FREMONT, CA: LinkedIn open sources Dr. Elephant tool, a performance monitoring and tuning tool that helps Hadoop and Spark users understand analyze and improve their workflows.
Dr. Elephant is a performance monitoring and tuning tool for Hadoop and Spark,that automatically gathers all the metrics, runs analysis on them, and presents them in a simple way for easy consumption. The goal of this tool is to improve developer productivity and increase cluster efficiency by making it easier to tune the jobs. It analyzes the Hadoop and Spark jobs using a set of pluggable, configurable, rule-based heuristics that provide insights on how a job performed, and then uses the results to make suggestions about how to tune the job to make it perform more efficiently.
LinkedIn has employees with different levels of experience with Hadoop using different frameworks to run their Hadoop jobs, but due to the growing number of Hadoop users, having regular sessions for different users on distinct frameworks did not work anymore. LinkedIn was unable to verify if they were able to achieve optimal performance for the job or guarantee performance coverage, which is why they needed to standardize and automate the process.

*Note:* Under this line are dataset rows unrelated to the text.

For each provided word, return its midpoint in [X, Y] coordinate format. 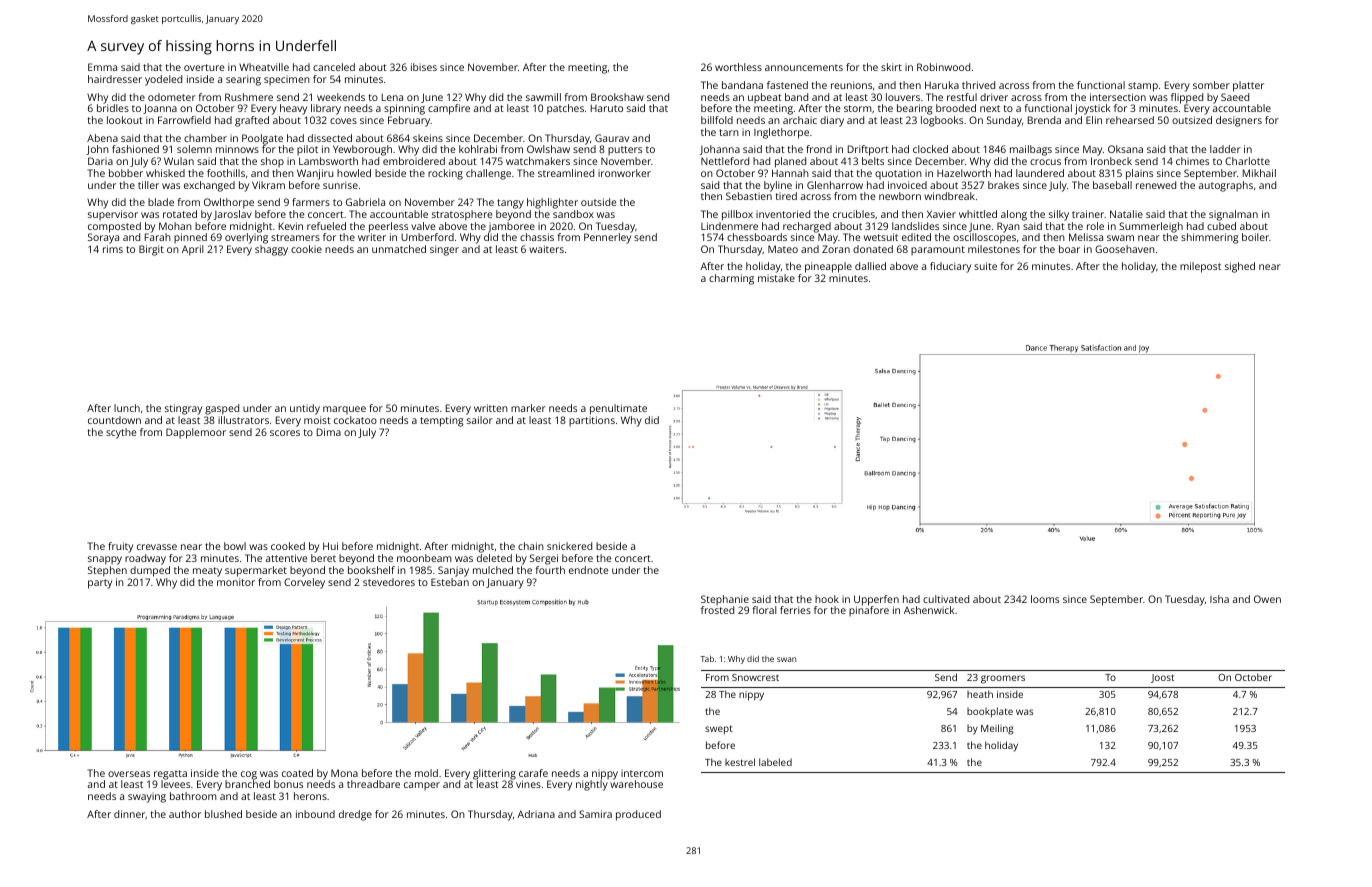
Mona [344, 773]
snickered [569, 546]
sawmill [543, 97]
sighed [1240, 267]
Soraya [103, 238]
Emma [102, 67]
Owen [1267, 599]
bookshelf [371, 570]
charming [731, 279]
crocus [1045, 162]
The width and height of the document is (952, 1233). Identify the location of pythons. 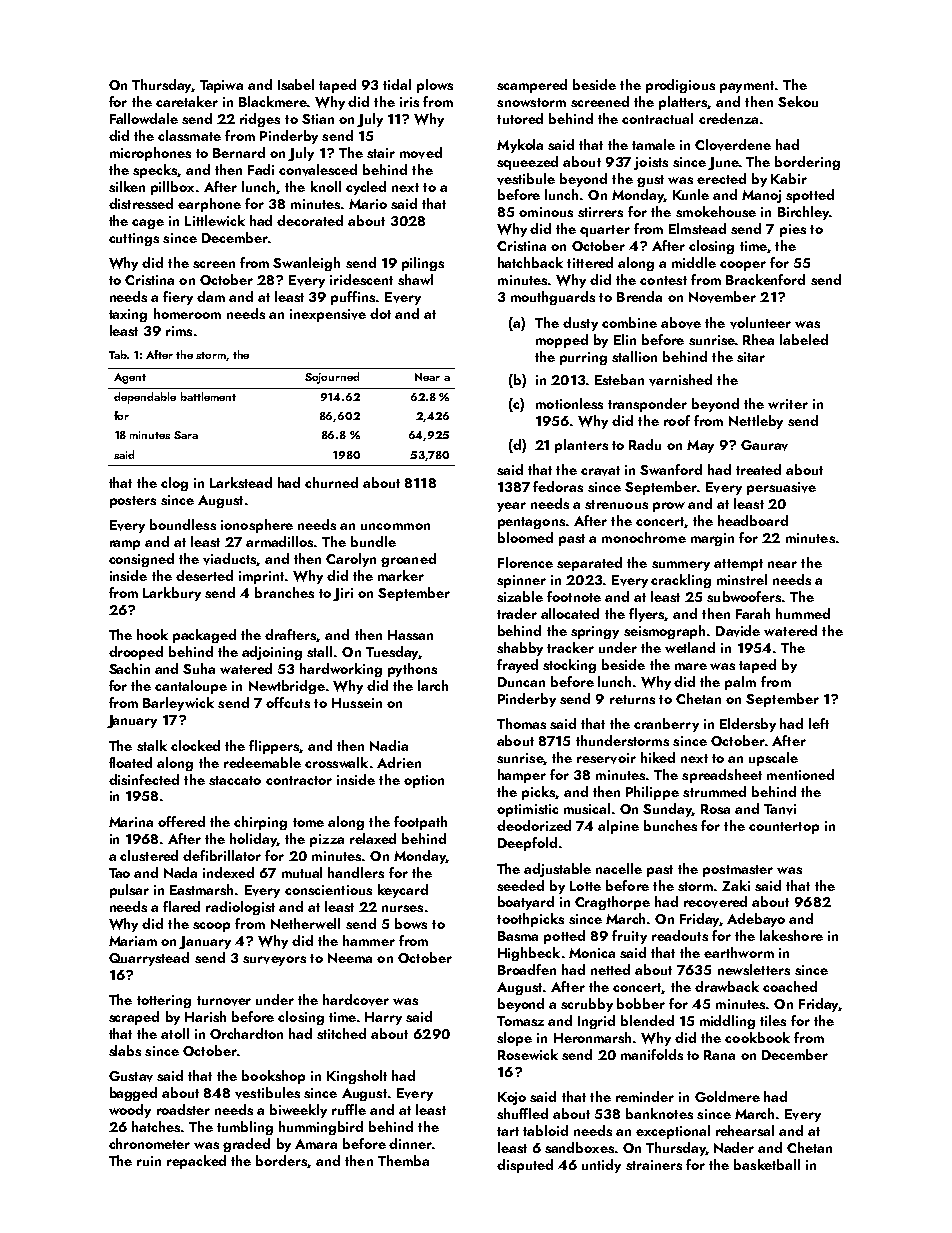
(412, 670).
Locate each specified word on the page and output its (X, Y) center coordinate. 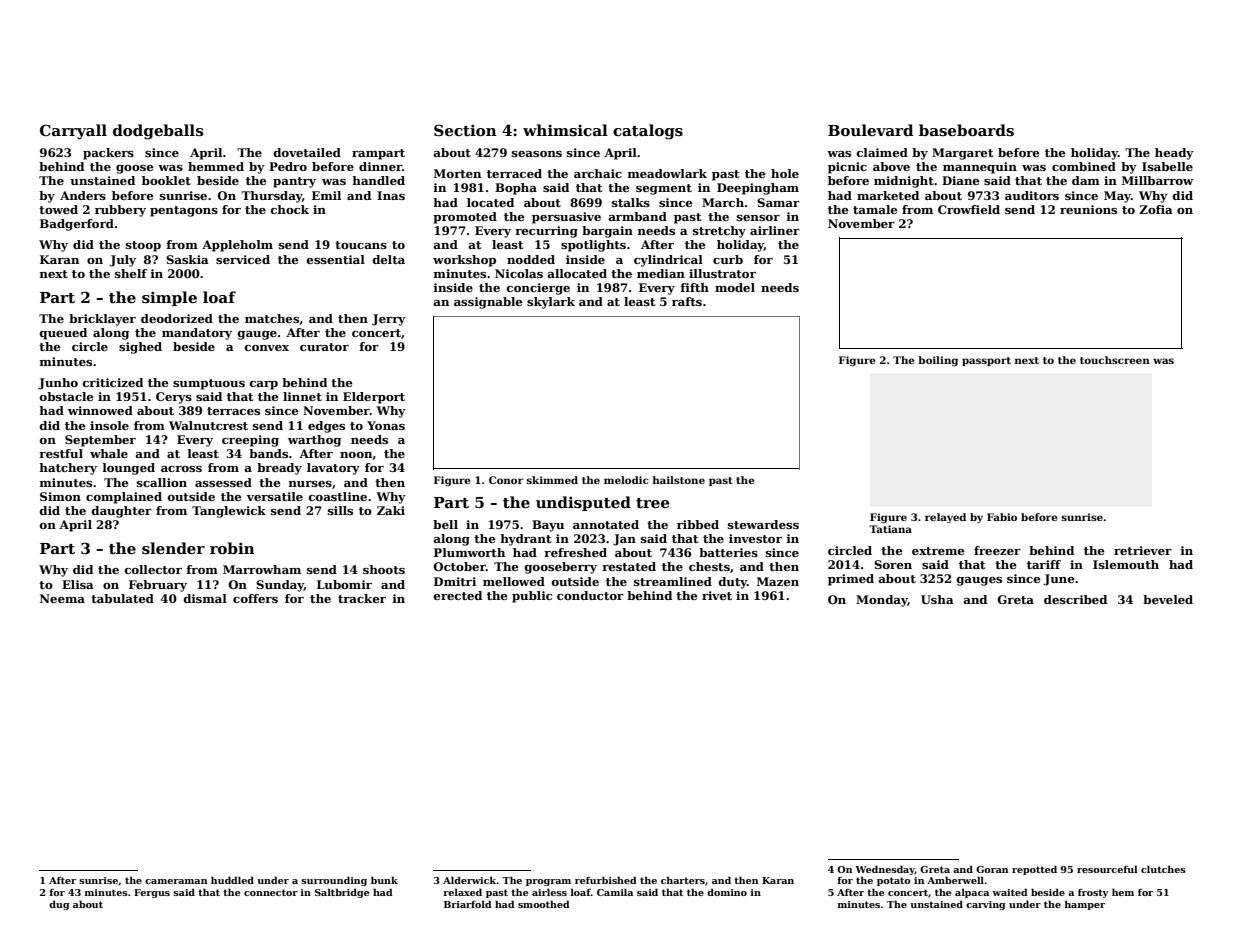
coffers (255, 598)
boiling (938, 361)
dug (59, 905)
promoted (465, 218)
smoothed (544, 904)
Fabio (1002, 517)
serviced (243, 259)
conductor (590, 595)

Hadoop is an open-source software framework that facilitates the distributed storage and processing of large distributed datasets involving a number of components interacting with each other. Apache Spark is a fast engine for big data processing, with built-in modules for streaming, SQL, machine learning and graph processing.
Working of Dr. Elephant
Dr. Elephant gets a list of all recent succeeded and failed applications at regular intervals from the YARN resource manager. The metadata for each application—namely, the job counters, configurations, and the task data—are fetched from the Job History server. Once it has all the metadata, Dr. Elephant runs a set of heuristics on them and generates a diagnostic report on how the individual heuristics and the job as a whole performed. These are then tagged with one of five severity levels, to indicate potential performance problems.
LinkedIn uses Dr. Elephant for many different use cases, including monitoring how a flow is performing on the cluster, understanding why a flow is running slowly, how and what can be tuned to improve a flow, comparing a flow against previous executions, and troubleshooting.
Apart from adding and improving heuristics and extending to newer job types, LinkedIn plans to upgrade, job-specific tuning suggestions based on real-time metrics; Visualizations of jobs’ cluster resource usage and trends; Better Spark integration; integrating more schedulers.